Seit Jahrhunderten quält sich die Philosophie mit der Frage: Macht ein Baum, der im Wald umfällt, auch dann Krach, wenn niemand präsent ist, um den zu hören? Diese metaphysische Kamelle ist plötzlich hochaktuell geworden, wie die Beispiele Trump und Terror zeigen.

Beide ansonsten unvergleichbaren Phänomene gäbe es nicht, wenn niemand zuhörte und hinguckte, wenn die Schlagzeilen und Talkshows wegblieben. Auf Trump oder Terror werden die Medien nicht verzichten; das sind reale politische Knüller, keine scholastischen Kopfnüsse. Sie markieren ein Drama mit offenem Ausgang. Mit ihrem obsessiven Interesse servieren die Medien dem Trump wie dem Terror das Lebenselixier: die weltumspannende, nimmer versiegende Aufmerksamkeit.

"Trump" kriegt eine Milliarde Einträge bei Google, "Terror" 280 Millionen; solche PR-Erfolge kann keine Agentur toppen. Terror, dozierte der Ur-Anarchist Michail Bakunin, ist die "Propaganda der Tat". Wofür? Die Altvorderen wollten noch Regime stürzen. Ihre islamistischen Erben, die von Bagdad bis Berlin morden, fordern nichts, hinterlassen keine Manifeste. Sie töten, um zu töten. Das Ziel ist allein das Grauen, das maximale Aufmerksamkeit (und morbide Faszination) garantiert. Es funktioniert jedes Mal. Der Horror verbreitet sich in Echtzeit und beherrscht tagelang die Schlagzeilen der Welt. Das ist der Sinn der Sache.
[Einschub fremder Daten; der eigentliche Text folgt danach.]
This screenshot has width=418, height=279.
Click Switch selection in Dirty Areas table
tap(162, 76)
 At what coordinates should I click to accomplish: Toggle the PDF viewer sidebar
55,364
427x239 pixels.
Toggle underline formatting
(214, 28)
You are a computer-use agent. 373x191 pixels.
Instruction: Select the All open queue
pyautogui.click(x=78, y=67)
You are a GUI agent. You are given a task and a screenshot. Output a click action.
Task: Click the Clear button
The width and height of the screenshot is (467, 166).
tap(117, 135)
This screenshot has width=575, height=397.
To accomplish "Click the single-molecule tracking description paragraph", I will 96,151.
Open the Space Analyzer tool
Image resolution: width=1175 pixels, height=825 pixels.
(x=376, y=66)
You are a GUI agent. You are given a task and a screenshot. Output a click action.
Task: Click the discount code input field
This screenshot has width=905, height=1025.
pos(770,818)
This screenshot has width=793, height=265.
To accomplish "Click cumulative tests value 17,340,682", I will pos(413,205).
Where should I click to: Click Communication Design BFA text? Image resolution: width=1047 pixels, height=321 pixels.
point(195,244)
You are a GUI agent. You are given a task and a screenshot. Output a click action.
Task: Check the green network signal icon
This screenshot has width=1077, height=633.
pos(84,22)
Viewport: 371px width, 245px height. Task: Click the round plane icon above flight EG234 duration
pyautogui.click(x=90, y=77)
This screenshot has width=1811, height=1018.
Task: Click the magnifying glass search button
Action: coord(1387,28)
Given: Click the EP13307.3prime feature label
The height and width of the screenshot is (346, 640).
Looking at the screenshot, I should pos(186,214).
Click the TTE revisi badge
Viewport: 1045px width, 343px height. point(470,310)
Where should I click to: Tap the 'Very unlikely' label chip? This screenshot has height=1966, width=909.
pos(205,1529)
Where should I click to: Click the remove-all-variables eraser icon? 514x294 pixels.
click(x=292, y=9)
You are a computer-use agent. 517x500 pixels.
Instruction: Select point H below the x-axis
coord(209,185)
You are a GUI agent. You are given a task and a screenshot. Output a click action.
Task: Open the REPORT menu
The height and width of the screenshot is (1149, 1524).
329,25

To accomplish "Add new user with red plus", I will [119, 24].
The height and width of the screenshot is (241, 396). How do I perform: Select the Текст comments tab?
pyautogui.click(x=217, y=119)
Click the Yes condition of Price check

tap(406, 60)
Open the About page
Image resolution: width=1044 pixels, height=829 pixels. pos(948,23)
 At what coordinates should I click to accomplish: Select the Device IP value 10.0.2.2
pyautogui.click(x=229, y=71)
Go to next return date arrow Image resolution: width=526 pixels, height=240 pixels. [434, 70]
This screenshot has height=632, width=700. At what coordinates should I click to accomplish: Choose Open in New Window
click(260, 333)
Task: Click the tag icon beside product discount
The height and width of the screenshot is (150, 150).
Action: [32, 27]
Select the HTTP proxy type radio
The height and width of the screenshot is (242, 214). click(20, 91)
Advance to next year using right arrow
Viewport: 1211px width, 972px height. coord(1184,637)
Donald Trump schafft es gewaltlos. Man scheut den Begriff, aber er ist das Genie des Digitalzeitalters, das die Konkurrenz im Stundentakt deklassiert. Schon im Vorwahlkampf, rechnete ein US-Politikexperte aus, habe Trump Umsonst-Werbung im Fernsehen im Wert von 1,2 Milliarden Dollar eingeheimst. Warum? Weil er anders als die drögen Rivalen der Star in der Sparte "Unsinn, Unterhaltung und Empörung" war. Warum die Kamera auf Jeb Bush richten, wenn Trump für ein halbes Dutzend Knaller pro Auftritt gut ist?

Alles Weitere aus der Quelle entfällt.